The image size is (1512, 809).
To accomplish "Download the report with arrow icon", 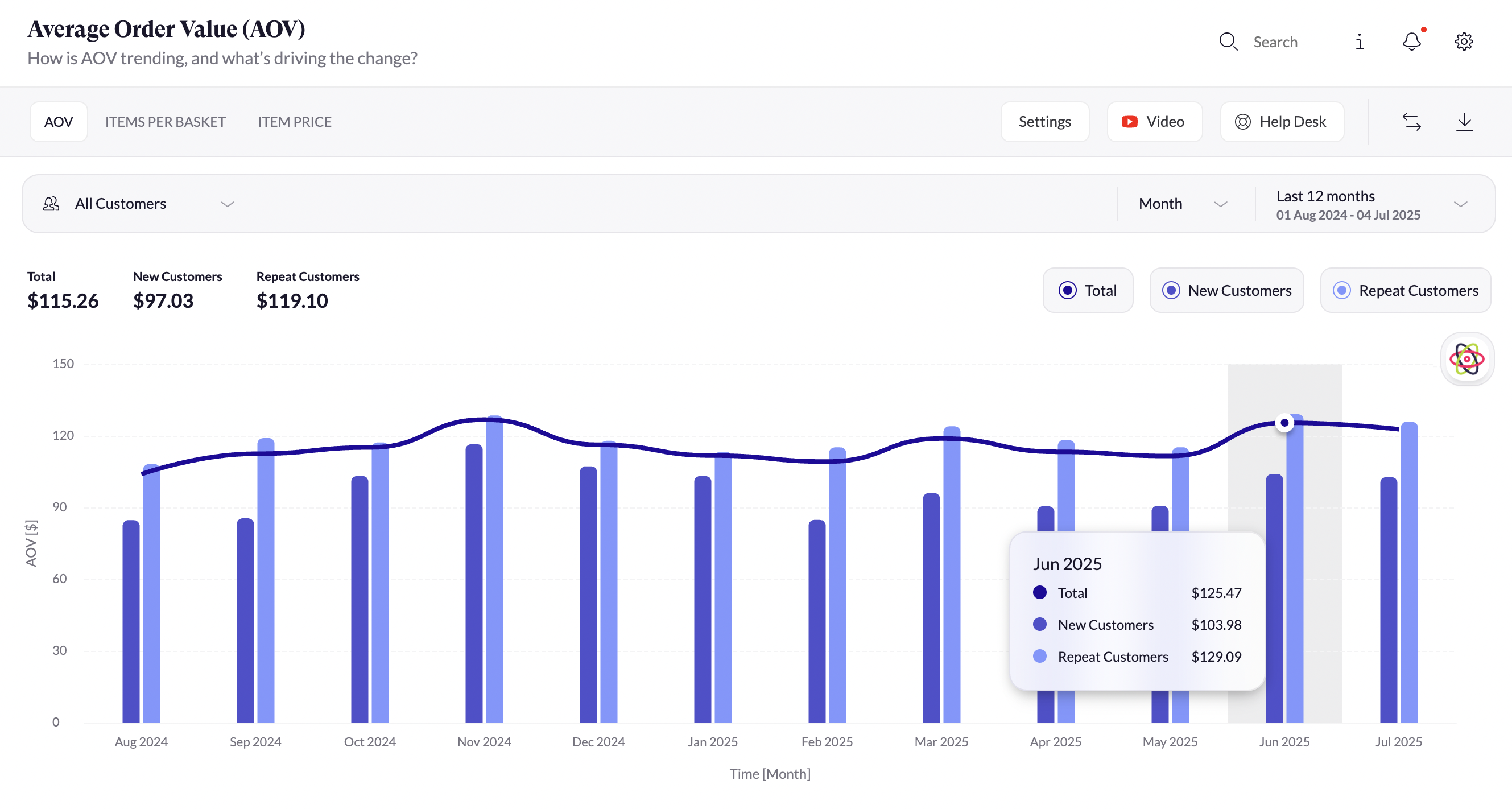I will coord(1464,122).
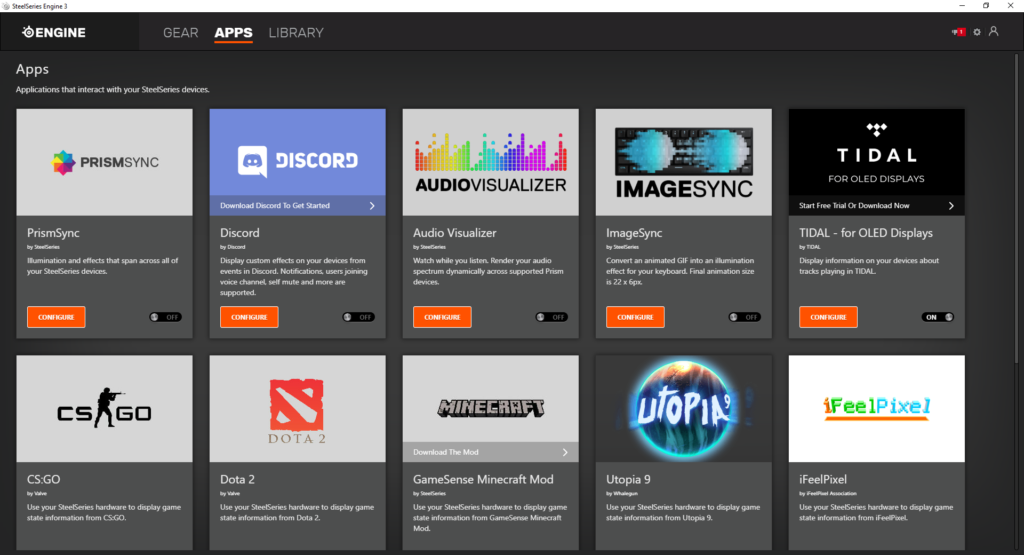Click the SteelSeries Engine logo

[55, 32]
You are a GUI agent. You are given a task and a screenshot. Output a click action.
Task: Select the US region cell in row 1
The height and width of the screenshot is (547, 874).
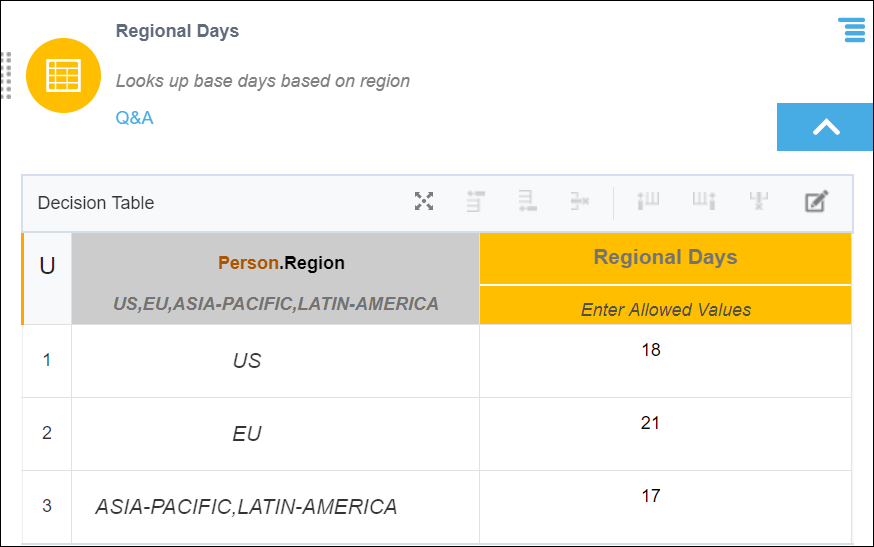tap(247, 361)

Aim of the task:
Begin at the line of the listing that has "You are a GUI" and stop after the listing's final line. Rewrite those lines with the requests included, multiplying each coordinate in the answers by 1.6 and rounding to whole numbers (halves round up), and leave the pictures out.

Task solution:
You are a GUI agent. You are given a task and a screenshot. Output a click action.
Task: Select the US region cell in row 1
The height and width of the screenshot is (547, 874).
tap(395, 578)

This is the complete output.